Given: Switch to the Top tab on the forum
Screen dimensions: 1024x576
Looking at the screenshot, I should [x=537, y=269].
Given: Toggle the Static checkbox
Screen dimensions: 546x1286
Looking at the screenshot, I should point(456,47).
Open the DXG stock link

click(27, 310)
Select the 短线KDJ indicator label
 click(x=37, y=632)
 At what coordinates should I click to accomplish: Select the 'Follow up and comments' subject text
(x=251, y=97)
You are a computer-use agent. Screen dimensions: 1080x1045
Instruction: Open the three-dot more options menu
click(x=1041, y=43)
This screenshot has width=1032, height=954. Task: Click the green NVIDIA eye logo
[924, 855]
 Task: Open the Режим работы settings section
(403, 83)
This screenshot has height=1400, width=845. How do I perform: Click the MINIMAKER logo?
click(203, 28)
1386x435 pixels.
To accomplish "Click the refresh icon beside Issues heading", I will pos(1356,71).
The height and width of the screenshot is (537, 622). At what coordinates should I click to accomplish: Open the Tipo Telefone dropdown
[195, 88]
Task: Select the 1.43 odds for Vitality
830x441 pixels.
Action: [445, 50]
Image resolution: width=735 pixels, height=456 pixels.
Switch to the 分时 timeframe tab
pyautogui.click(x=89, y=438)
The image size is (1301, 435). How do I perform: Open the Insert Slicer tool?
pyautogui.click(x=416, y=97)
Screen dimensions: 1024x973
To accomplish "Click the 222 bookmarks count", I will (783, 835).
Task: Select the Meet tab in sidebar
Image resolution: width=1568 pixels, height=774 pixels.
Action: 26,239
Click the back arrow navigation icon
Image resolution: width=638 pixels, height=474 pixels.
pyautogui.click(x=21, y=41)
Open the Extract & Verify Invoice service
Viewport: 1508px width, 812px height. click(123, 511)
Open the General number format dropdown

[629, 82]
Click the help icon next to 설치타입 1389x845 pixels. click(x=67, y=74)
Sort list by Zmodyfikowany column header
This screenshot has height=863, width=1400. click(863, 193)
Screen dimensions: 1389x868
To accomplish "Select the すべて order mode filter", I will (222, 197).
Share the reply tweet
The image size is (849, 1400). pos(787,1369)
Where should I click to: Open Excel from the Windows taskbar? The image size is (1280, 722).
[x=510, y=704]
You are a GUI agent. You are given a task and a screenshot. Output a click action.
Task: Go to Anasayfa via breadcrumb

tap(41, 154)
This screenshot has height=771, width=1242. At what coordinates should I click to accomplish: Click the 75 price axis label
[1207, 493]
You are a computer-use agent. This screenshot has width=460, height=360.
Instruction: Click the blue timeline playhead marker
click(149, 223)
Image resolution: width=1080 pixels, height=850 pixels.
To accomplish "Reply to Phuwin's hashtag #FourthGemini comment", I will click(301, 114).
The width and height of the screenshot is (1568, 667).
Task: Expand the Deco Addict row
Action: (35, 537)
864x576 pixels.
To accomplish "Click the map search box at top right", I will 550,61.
┄┄┄┄┄┄┄┄┄┄
Repeat all the entries word for word.

| Result below |
Given: Switch to the Top tab on the forum
Screen dimensions: 1024x576
Looking at the screenshot, I should [x=537, y=269].
Given: Toggle the Static checkbox
Screen dimensions: 546x1286
Looking at the screenshot, I should point(456,47).
Open the DXG stock link

click(27, 310)
Select the 短线KDJ indicator label
 click(x=37, y=632)
 At what coordinates should I click to accomplish: Select the 'Follow up and comments' subject text
(x=251, y=97)
You are a computer-use agent. Screen dimensions: 1080x1045
Instruction: Open the three-dot more options menu
click(x=1041, y=43)
This screenshot has width=1032, height=954. Task: Click the green NVIDIA eye logo
[924, 855]
 Task: Open the Режим работы settings section
(403, 83)
This screenshot has height=1400, width=845. How do I perform: Click the MINIMAKER logo?
click(203, 28)
1386x435 pixels.
To accomplish "Click the refresh icon beside Issues heading", I will pos(1356,71).
The height and width of the screenshot is (537, 622). At what coordinates should I click to accomplish: Open the Tipo Telefone dropdown
[195, 88]
Task: Select the 1.43 odds for Vitality
830x441 pixels.
Action: [445, 50]
Image resolution: width=735 pixels, height=456 pixels.
Switch to the 分时 timeframe tab
pyautogui.click(x=89, y=438)
The image size is (1301, 435). How do I perform: Open the Insert Slicer tool?
pyautogui.click(x=416, y=97)
Screen dimensions: 1024x973
To accomplish "Click the 222 bookmarks count", I will (783, 835).
Task: Select the Meet tab in sidebar
Image resolution: width=1568 pixels, height=774 pixels.
Action: 26,239
Click the back arrow navigation icon
Image resolution: width=638 pixels, height=474 pixels.
pyautogui.click(x=21, y=41)
Open the Extract & Verify Invoice service
Viewport: 1508px width, 812px height. click(123, 511)
Open the General number format dropdown

[629, 82]
Click the help icon next to 설치타입 1389x845 pixels. click(x=67, y=74)
Sort list by Zmodyfikowany column header
This screenshot has height=863, width=1400. click(863, 193)
Screen dimensions: 1389x868
To accomplish "Select the すべて order mode filter", I will (222, 197).
Share the reply tweet
The image size is (849, 1400). pos(787,1369)
Where should I click to: Open Excel from the Windows taskbar? The image size is (1280, 722).
[x=510, y=704]
You are a GUI agent. You are given a task and a screenshot. Output a click action.
Task: Go to Anasayfa via breadcrumb

tap(41, 154)
This screenshot has height=771, width=1242. At what coordinates should I click to accomplish: Click the 75 price axis label
[1207, 493]
You are a computer-use agent. This screenshot has width=460, height=360.
Instruction: Click the blue timeline playhead marker
click(149, 223)
Image resolution: width=1080 pixels, height=850 pixels.
To accomplish "Reply to Phuwin's hashtag #FourthGemini comment", I will click(301, 114).
The width and height of the screenshot is (1568, 667).
Task: Expand the Deco Addict row
Action: (35, 537)
864x576 pixels.
To accomplish "Click the map search box at top right", I will 550,61.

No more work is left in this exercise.